Enjoy rolling around at night in the sleek luster of silk? Also afraid of a mobster finding out you're rolling around with his cousin's wife? Solution: bullet-proof silk sheets. All you need is the strongest biomaterial ever found--Darwin's bark spider silk. So, grab a loom and start weaving.
It may sound like a conundrum—how could anything so soft and so thin be so strong? The answer is in the threads. Scientists recently examined the biomechanical properties of silk from Darwin's bark spider and found it to be twice as tough as any previously found silk and over 10 times tougher than Kevlar. Your normal bedroom variety of silk fibers come from captivity-bred silkworms, and of course, the silk's tensile strength doesn't even come close.
Why is the Darwin's bark spider's silk so strong? The spider uses more than just charisma to trap it's prey. It makes giant webs up to 10 square feet in size, anchored to the ground by 82 feet-long threads. A gargantuan web must have extremely high flexibility and strength—it must stand up to both the thrashing of an entangled dragonfly and accidental run-ins with larger animals passing by.
The Darwin's bark spider itself is no Tiny Tim. It traps much larger prey than it's smaller-web-weaving cousins; it need larger meals to survive.
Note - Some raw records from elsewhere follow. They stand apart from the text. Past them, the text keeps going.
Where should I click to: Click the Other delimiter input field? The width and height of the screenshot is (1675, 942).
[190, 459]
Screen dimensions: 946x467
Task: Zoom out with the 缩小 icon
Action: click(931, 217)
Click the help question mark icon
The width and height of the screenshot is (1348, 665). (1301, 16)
Scientists found the spider in forests of Madagascar in 2008, where they found it's gigantic web draped over a river, poised to catch river insects of all varieties. At the time, the webs were the largest ever found.
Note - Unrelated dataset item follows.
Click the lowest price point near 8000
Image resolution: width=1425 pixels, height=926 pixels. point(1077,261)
Now scientists know the Darwin's bark spider produces the toughest biomaterial ever discovered—plus it could potentially weave a fabric that would be surprisingly light weight.
So, if you wanted to have the utmost protection during your most fun moments, weave yourself some Darwin's bark spider silk sheets, and tuck yourself in tight. Who knows—maybe policemen will be wearing silk shirts in the future.